* **TASK**
Gather every line from the entries below that includes "charte".

Records from a data collection:
# # #
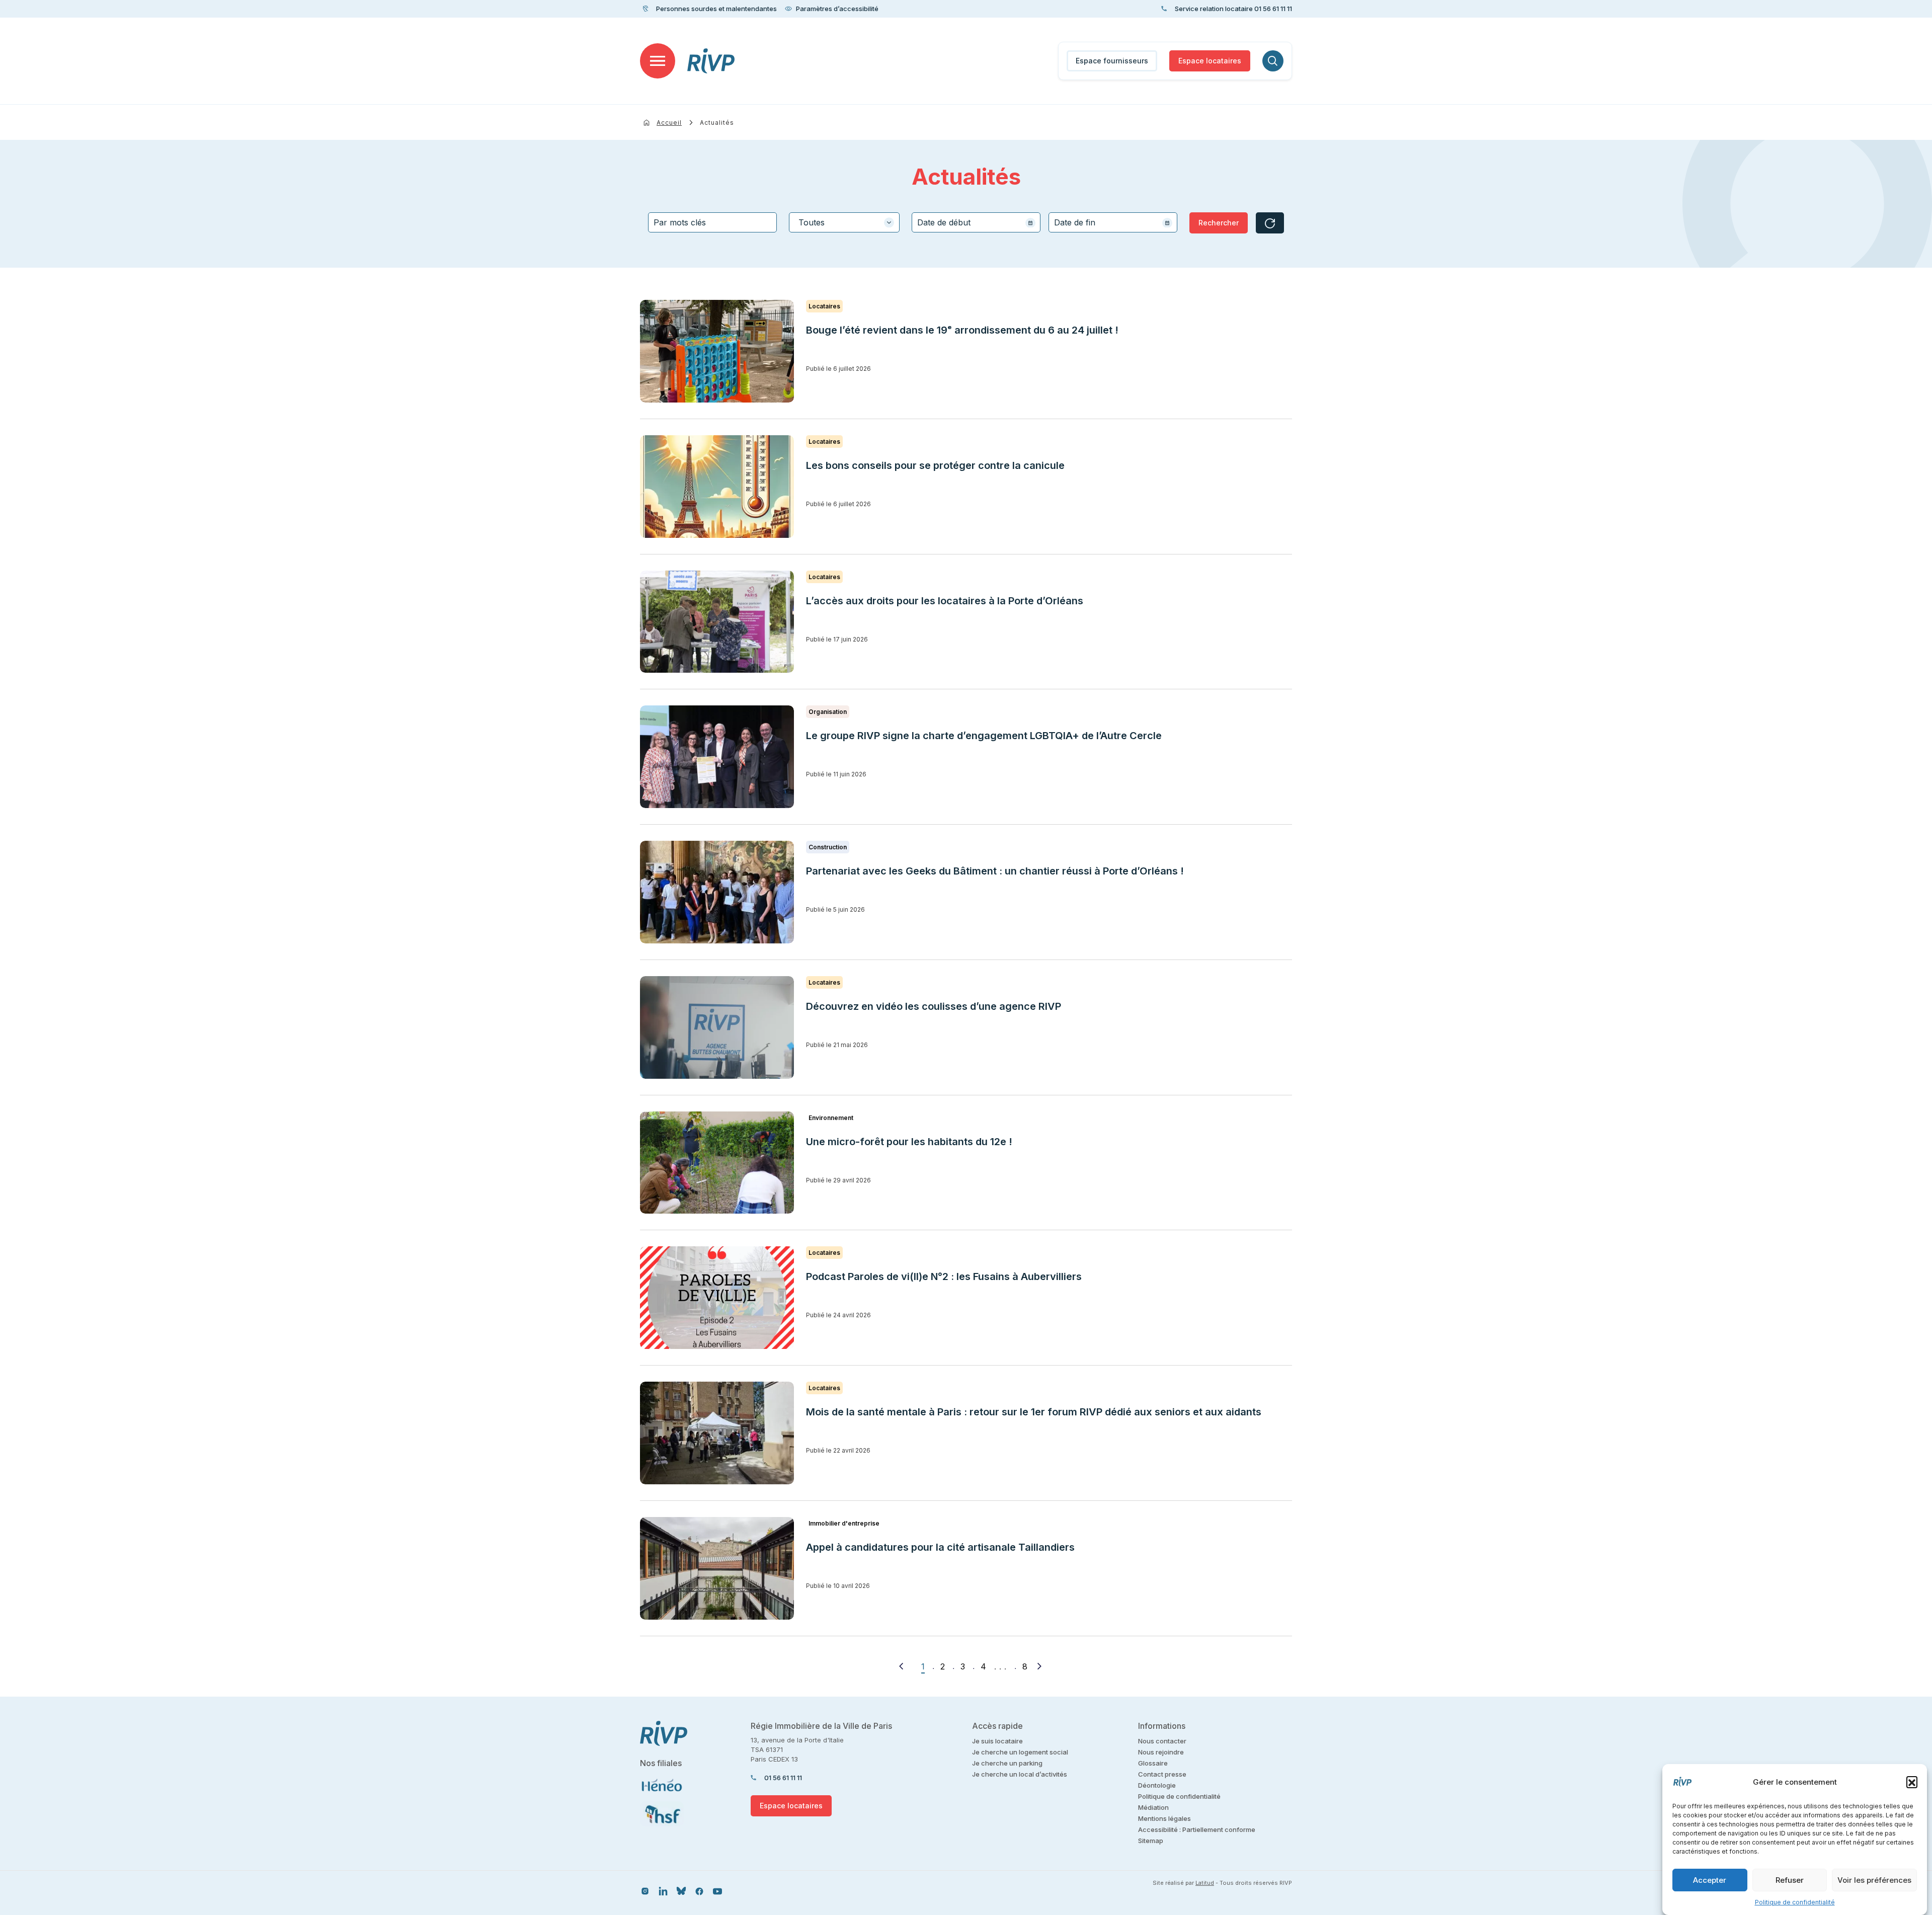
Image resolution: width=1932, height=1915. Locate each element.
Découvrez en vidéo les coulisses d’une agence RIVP (933, 1006)
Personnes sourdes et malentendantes (716, 9)
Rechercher (1218, 222)
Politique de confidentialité (1795, 1902)
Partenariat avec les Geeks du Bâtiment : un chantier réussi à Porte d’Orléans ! (995, 871)
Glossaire (1153, 1763)
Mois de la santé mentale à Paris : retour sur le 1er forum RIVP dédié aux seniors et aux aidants (1033, 1412)
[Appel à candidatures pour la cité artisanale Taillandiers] (717, 1568)
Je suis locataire (997, 1741)
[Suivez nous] (645, 1890)
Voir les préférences (1874, 1880)
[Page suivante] (1039, 1666)
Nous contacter (1162, 1741)
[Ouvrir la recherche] (1272, 60)
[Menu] (657, 60)
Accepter (1709, 1880)
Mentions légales (1164, 1818)
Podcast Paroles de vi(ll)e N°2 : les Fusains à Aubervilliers (945, 1276)
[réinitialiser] (1270, 222)
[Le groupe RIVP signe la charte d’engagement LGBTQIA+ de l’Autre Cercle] (717, 756)
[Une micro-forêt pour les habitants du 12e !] (717, 1162)
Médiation (1153, 1807)
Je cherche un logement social (1020, 1752)
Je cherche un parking (1007, 1763)
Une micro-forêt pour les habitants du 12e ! (909, 1142)
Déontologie (1157, 1785)
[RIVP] (711, 60)
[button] (1912, 1782)
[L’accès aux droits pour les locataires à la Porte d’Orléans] (717, 622)
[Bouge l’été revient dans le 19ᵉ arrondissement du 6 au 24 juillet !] (717, 351)
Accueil (669, 122)
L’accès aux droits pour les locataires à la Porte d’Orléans (944, 601)
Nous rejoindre (1161, 1752)
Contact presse (1162, 1774)
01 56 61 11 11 (783, 1778)
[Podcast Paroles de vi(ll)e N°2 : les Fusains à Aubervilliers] (717, 1297)
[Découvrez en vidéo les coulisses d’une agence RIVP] (717, 1027)
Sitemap (1150, 1841)
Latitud (1204, 1882)
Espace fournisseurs (1112, 60)
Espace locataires (1209, 60)
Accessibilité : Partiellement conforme (1196, 1829)
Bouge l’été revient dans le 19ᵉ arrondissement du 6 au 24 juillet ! (962, 330)
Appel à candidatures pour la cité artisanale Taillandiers (940, 1547)
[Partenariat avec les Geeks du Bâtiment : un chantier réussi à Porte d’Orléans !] (717, 892)
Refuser (1790, 1880)
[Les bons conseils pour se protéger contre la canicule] (717, 486)
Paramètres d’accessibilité (837, 9)
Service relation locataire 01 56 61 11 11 (1233, 9)
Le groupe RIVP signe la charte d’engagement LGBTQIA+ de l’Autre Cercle (984, 736)
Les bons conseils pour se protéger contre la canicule (935, 465)
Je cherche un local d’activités (1019, 1774)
# # #
* **OUTPUT FOR THIS EXERCISE**
[Le groupe RIVP signe la charte d’engagement LGBTQIA+ de l’Autre Cercle] (717, 756)
Le groupe RIVP signe la charte d’engagement LGBTQIA+ de l’Autre Cercle (984, 736)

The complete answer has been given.